利用者の指示に基づいて文章や画像などを作り出す人工知能「生成AI」。代表的な「チャットGPT」は、賛否がある中、政治や教育などの分野で活用が注目されている。その波は司法の世界にも押し寄せ、弁護士らを立てずに自分自身が訴訟に臨む「本人訴訟」では、裁判所に提出する書面の校正や編集に利用する人が出始めている。(篠原拓真)
■「私は裁判の被告」
「AIへの指示の仕方さえ共有できれば、簡単に使える」。岡山県内に住む20代の女性の感想だ。親族を相手に家事調停をする女性は、チャットGPTを使い試しに書面作りに挑んだ。
女性は、主張を記した文を転写した上で、AIに対して「私は裁判の被告」「文章を訴訟で使えるように」などと指示。書面は大きく四つに分割し、それぞれの文章を編集させた。
文体の違和感を解消し狙う主張に近づけるため、十数回の指示を繰り返し、大まかな文書が完成したという。語尾を整えるなどの手直しは必要だったが、所要時間は数時間だった。指示を出して待つだけで「合間に別の作業ができる。スマホなら通勤中の電車で書くこともできる」と述べる。

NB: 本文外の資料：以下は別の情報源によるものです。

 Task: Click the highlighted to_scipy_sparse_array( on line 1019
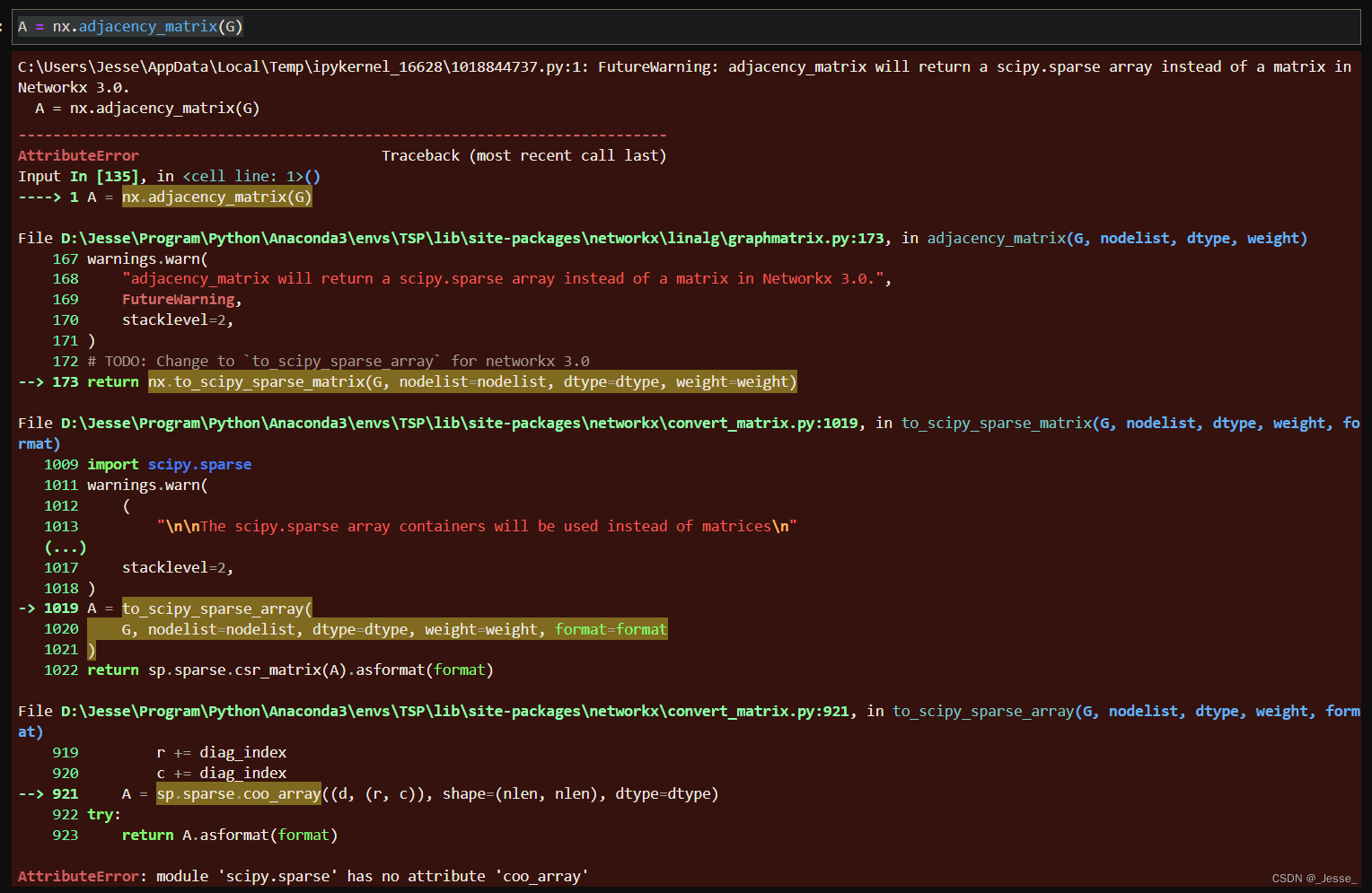216,608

本人訴訟での情報交換を目的とするオンラインサロンもあり、同じく試しに使ったという会員数人の報告があった。使った中には、民事訴訟の被告となった会員もいたという。同サロンを運営する吉永安智代表(51)は「文章が分かりやすくなるだけではなく、繰り返す訴えは省略し、箇条書きで要点整理などもしてくれる。主張が明確にしやすい」と利点を挙げる。
本人訴訟に挑む人のほとんどが「法律の素人」。初めて書面を書く人が大半で、言いたいことを詰めすぎるがゆえに「事実なのか、訴えなのか。結局、何が主張したいのか分からないケースがよくある」と打ち明ける。AIの使用で明確にできれば「裁判官も主張の補充を提案するなど、助言を出しやすいはず」と話す。

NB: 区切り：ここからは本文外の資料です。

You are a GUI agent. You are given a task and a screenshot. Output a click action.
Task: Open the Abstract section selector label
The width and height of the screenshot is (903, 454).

生成AIは、回答の正確性などの課題があり、現時点は、自らの主張をまとめる校正や編集での活用にとどまる。しかし吉永さんによると、訴状などを読み込ませ、それに対する答弁書や準備書面を作ることも「可能」といい、「書面自動作成システムの提供を実現させたい」と意気込む。
■落としどころは弁護士
AIは司法の世界に導入されるのか。司法とIT化の取り組みに詳しい兵庫県弁護士会の藤原唯人弁護士は、現状では「過払い返還や貸金返還請求などの定型的な訴訟には適しているかもしれない」と分析する。一方で「争いの落としどころを探すような、最善の解決策が訴訟ごとに異なる裁判は、弁護士でないと対応できないだろう」と話す。
個人情報の保護や信頼性の担保など、解決すべき課題は多いが、藤原弁護士は「訴えの選択肢を洗い出したり、素案のたたき台を作ったりする作業は、弁護士がAIを使う日が来るかもしれない。何らかの形で、司法業務にAIが導入されるのは避けられないだろう」と推測した。
【チャットGPT】利用者の指示に基づいて文章や画像、音声などを生み出せる人工知能「生成AI」の代表例。人工知能(AI)を使ったチャットサービスで、米国の新興企業「オープンAI」が昨年11月に一般公開した。生成AIは業務効率化などの利便性が高い一方、回答内容の正確性や公平性、個人情報の保護などで懸念も指摘される。今年4月には先進7カ国(G7)デジタル・技術相会合で「信頼できるAI」として国際的な技術基準策定を目指すとの共同声明が採択された。